La bruja arqueo la espalda con violencia restregándose contra el como una gata, pero Voldemort no se movió de su lugar, era obvio que sentía el cuerpo de Hermione, esta notaba como su sexo palpitaba contra ella, pero mantuvo el control en todo momento.
Sus ojos estaban fijos en el reflejo de ambos en el espejo, los dedos de su mano derecha parecían taladrar a la chica, mientras que los de la mano izquierda pellizcaban, quizá con demasiada fuerza sus pezones.
Hermione se sorprendió a si misma gritando de placer…o de dolor…o de ambos. Estaba doliéndole si, pero también sentía como su orgasmo se acercaba a velocidad de vértigo, aun así sabia que el se lo daría cuando el quisiera.
-Ahora, vas a correrte ahora- sentencio con voz fría, pero una sonrisa sádica cruzaba sus labios. Fue como si hubiera apretado el gatillo, y ella no podía hacer nada para evitar morir bajo las balas de placer que el hizo que atravesaran su cuerpo. Lo sintió entrar en su mente y para sentir el placer de ella y así mismo mostrarle cuanto estaba disfrutando el enloqueciéndola.
Sobrecarga sensorial. Su cuerpo no iba a aguantarlo y lo sabia, tras las ultimas oleadas de placer, sintió como su mente se quedaba en blanco y su vista se volvía negra.
Tom Riddle se levanto lentamente del sofá y coloco en el suavemente a la inconsciente bruja. Le aparto una mechón de alborotados rizo castaños que se le había caído en la frente y se lamio los dedos de la mano derecha mientras la observaba.
-Muy bien Hermione, tengo grandes planes para ti…
Dicho esto salió de la habitación con su sigilo característico, cuando Black volviera se encargaría de ella.

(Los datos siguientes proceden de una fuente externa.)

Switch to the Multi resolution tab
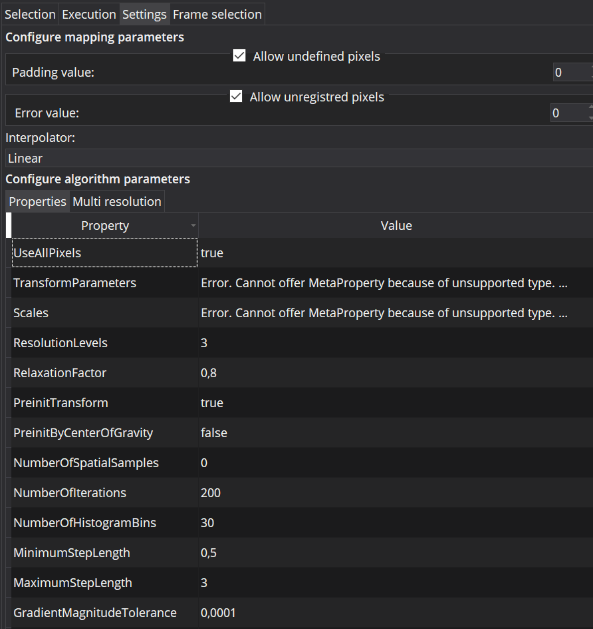Screen dimensions: 593x629 tap(117, 201)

OoooooooooooOOOOOOOOOOOOooooooooooooooo
Hermione abrió los ojos con lentitud y se los restregó quitándose el sueño. Miro a su alrededor, reconoció la habitación, pero noto que alguien le había puesto una manta encima. Trago saliva…ese no era un gesto propio de Voldemort, para mas INRI vio al lado del sofá, en una mesita una nota. Se le seco la garganta mientras alargaba una mano para cogerla. Suspiro aliviada al reconocer la caligrafía.
"Bella Durmiente:
¿Tan agotada estas? He tenido que marcharme a una misión de reconocimiento con otros compañeros, no se cuando llegare. Así que cuando despiertes ve a buscar Bellatrix y quédate con ella.
Tuyo."
Sirius Orion Black.
Hermione suspiro y sonrio. Sirius no la habia dejado sola, le habían mandado a una misión…y ella saber para que…para dejarla sola a ella.
Los recuerdos de la revelación acudieron a su mente en torrentes. La chica no sabia si llorar o reir.

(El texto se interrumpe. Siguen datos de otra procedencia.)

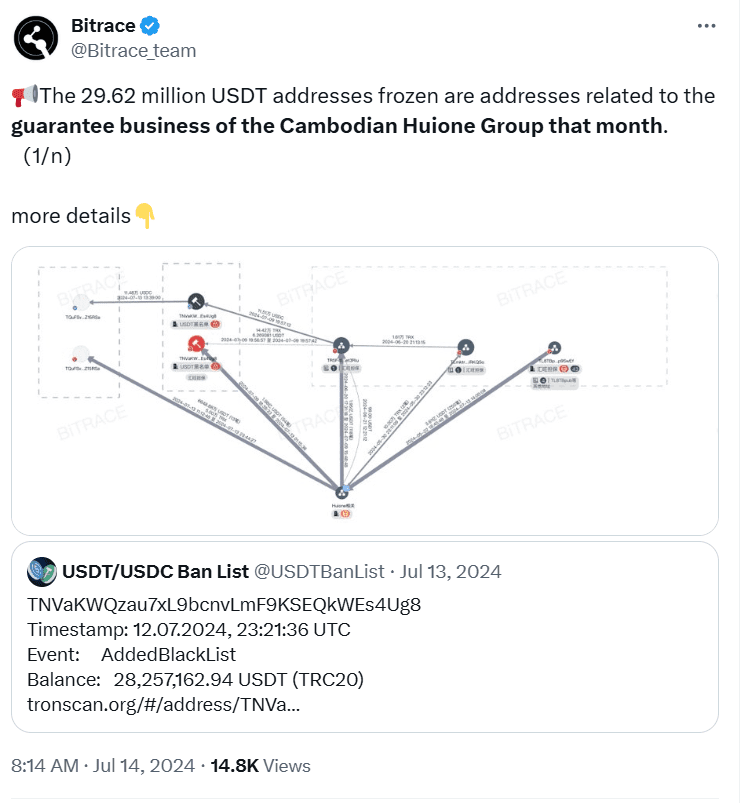The image size is (753, 803).
Task: Click the TExeer node icon in the diagram
Action: point(468,347)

Voldemort la había masturbado hasta la inconsciencia…era surreal, ella le habia dejado, es mas si no se hubiera desmayado le habría pedido mas. Se estremeció de solo pensarlo, ¿Por qué habría hecho aquello? Tena que haber sido por algo, ella dudaba que Voldemort hiciera algo sin pretender obtener algo a largo plazo.